Abstract

“Foreign acquisitions” for the Museum of Arts and Crafts in Frankfurt am Main This essay investigates the entanglement between the Museum für Kunsthandwerk (today Museum Angewandte Kunst) in Frankfurt am Main and the French art market in Paris during the German occupation. As museum director from 1938 to 1948, Walter Mannowsky (1881-1958), made significant new acquisitions, not least by purchasing art objects in France (“Auslandsankäufe”) between 1940 and 1944 by order of the mayor of the City of Frankfurt, Dr. Friedrich Krebs (1894-1961). The mayor assigned hundreds of thousands reichsmarks to be spent on the acquisition of art objects in German-occupied Paris. During his travels to Paris, Mannowsky was at times accompanied by Dr. Ernstotto Graf zu Solms-Laubach (1890-1977), museum director of the Stadtgeschichtliches Museum (today Historisches Museum Frankfurt) and Dr. Ernst Holzinger (1901-1972), museum director of the Städelsches Kunstinstitut (today Städel Museum). In the endeavour to avail himself of the opportunities on the French art market, Mannowsky met with art experts and officers of the Kunstschutz in Paris, such as Franz Florentin Maria Graf Wolff-Metternich zur Gracht (1893-1978) and Dr. Hermann Bunjes (1911-1945), as well as members of the Einsatzstab Reichsleiter Rosenberg, such as Dr. Günther Schiedlausky (1907-2003). Also, Mannowsky was assisted by art dealers on the ground, above all Rudolf Melander Holzapfel (1900-1982), as well as Dr. Hildebrand Gurlitt (1895-1956) who facilitated the transport of art objects from Paris to Frankfurt a. M. In this way, Mannowsky acquired not less than ca. 120 decorative art objects, and ca. 175 accessions for the museum’s graphic arts collection.

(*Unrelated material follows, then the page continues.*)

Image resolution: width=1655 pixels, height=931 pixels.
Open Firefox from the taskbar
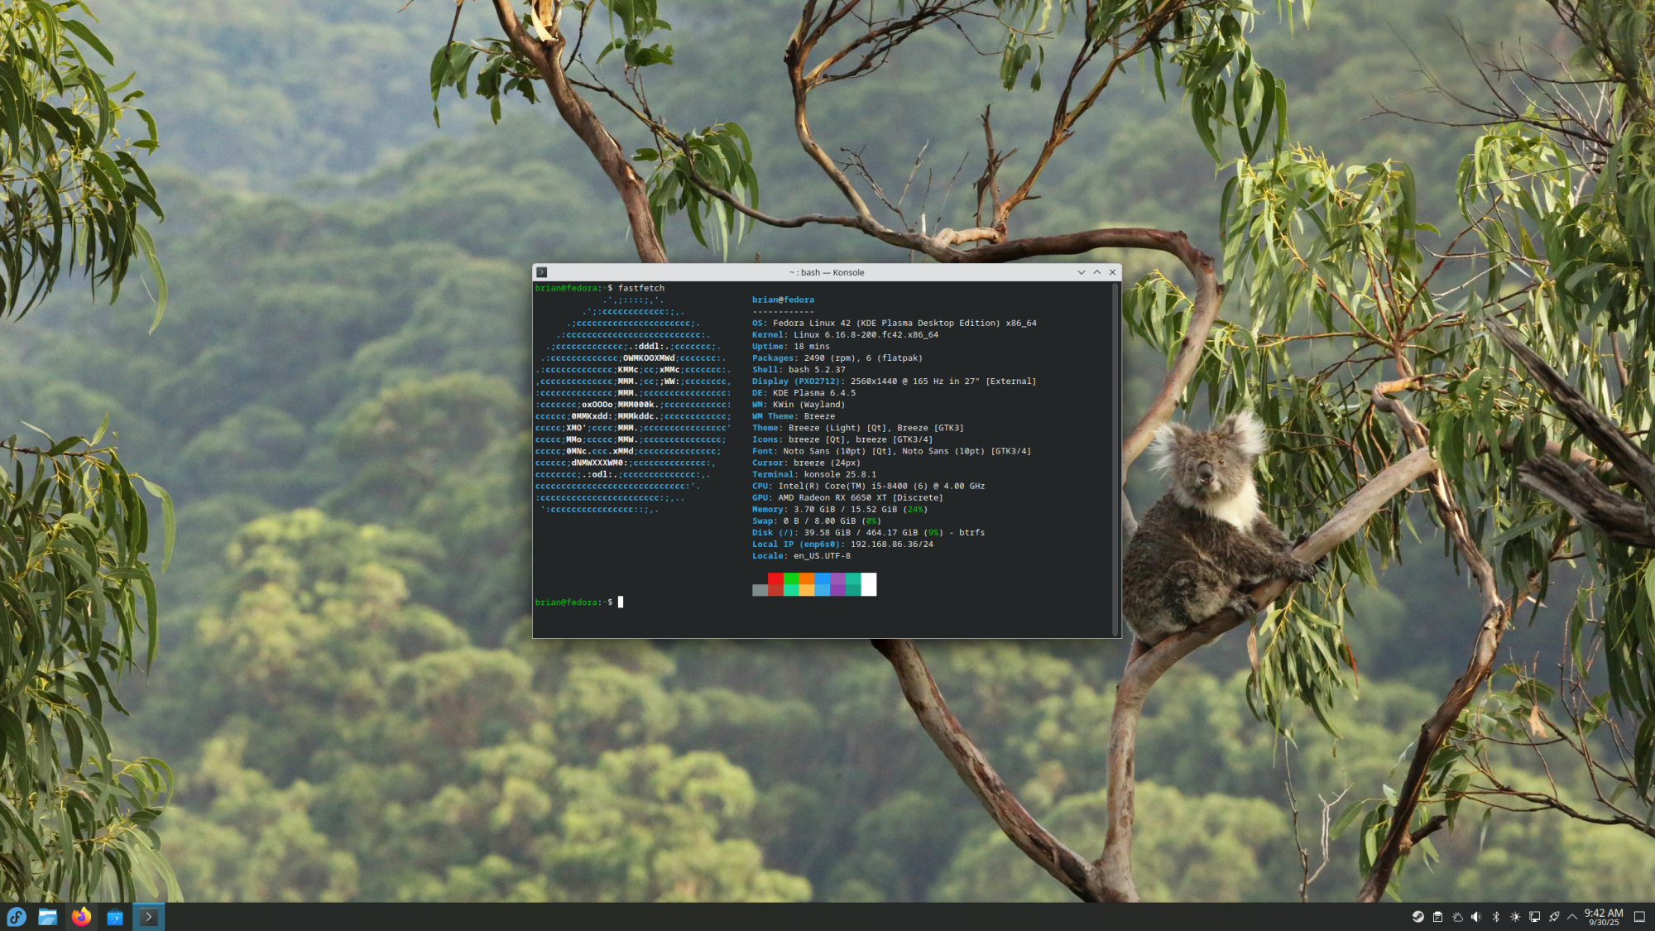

The historic acquisition records provide evidence of relevant art galleries and the dates of acquisition, not to mention the transnational networks on the French art market during World War II. By command of the American military government in Hesse, the Museum für Kunsthandwerk returned ca. half of the newly acquired decorative art objects to the French government via the Central Collecting Point Wiesbaden in the post-war years. The other half remains in the museum till this date for different reasons as shown in the text. The provenance research for these objects is far from being completed. What still remains in the museum today of the graphic arts bought in Paris will have to be the subject of future provenance research.